--- RECORDS SUPPLIED ---

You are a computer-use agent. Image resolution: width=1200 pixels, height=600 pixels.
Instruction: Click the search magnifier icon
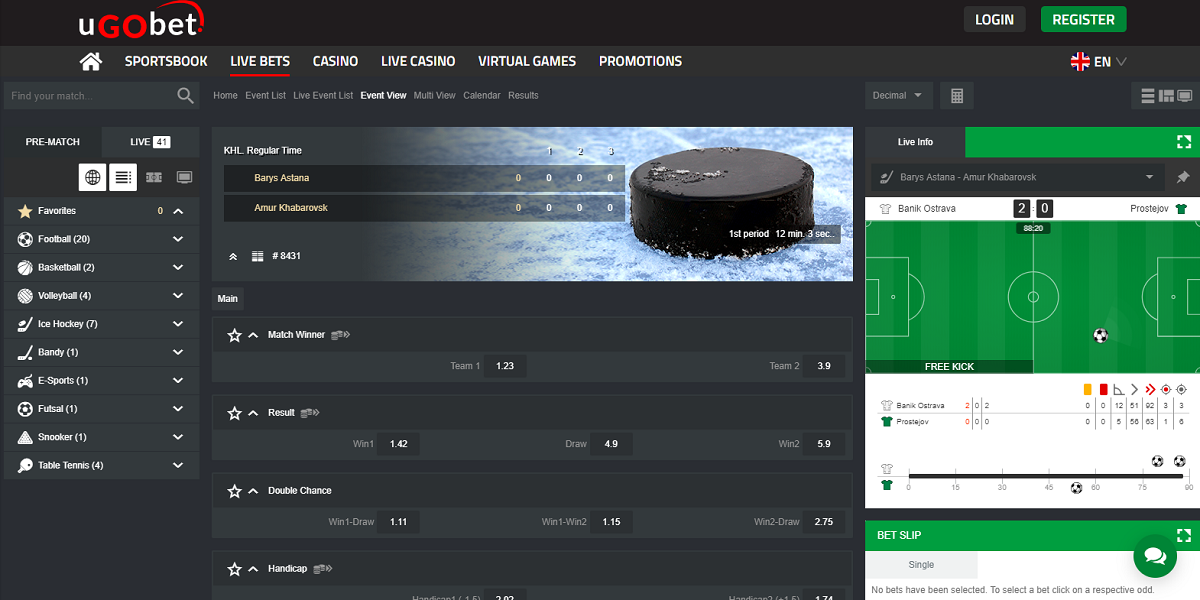click(x=185, y=96)
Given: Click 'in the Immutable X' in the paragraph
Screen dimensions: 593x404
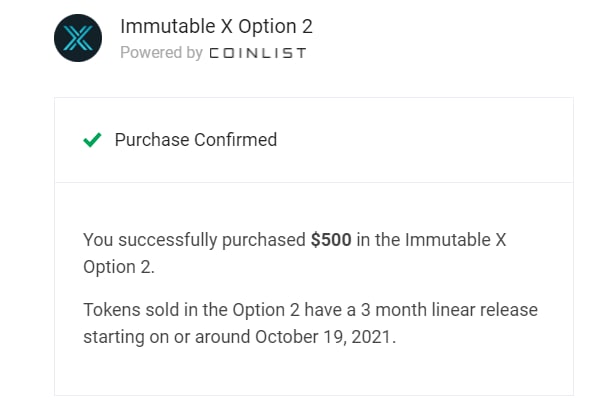Looking at the screenshot, I should click(x=431, y=240).
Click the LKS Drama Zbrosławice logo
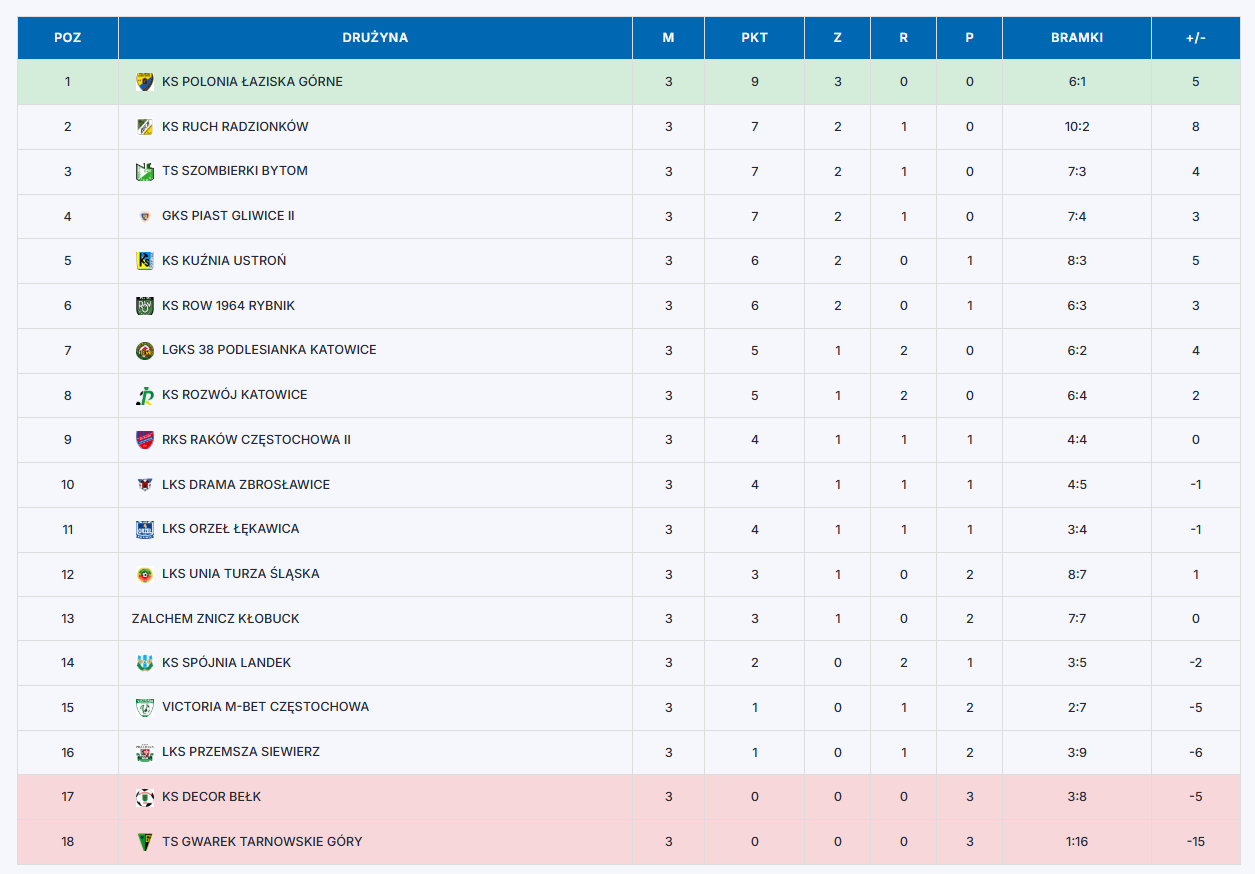 click(x=145, y=485)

---

## PROBLEM TO SOLVE
All lines of the material above should be returned unchanged, but no pictures should be included.

## WRITTEN SOLUTION
You are a computer-use agent. Image resolution: width=1200 pixels, height=600 pixels.
Instruction: Click the search magnifier icon
click(x=185, y=96)
Given: Click 'in the Immutable X' in the paragraph
Screen dimensions: 593x404
Looking at the screenshot, I should click(x=431, y=240).
Click the LKS Drama Zbrosławice logo
 click(x=145, y=485)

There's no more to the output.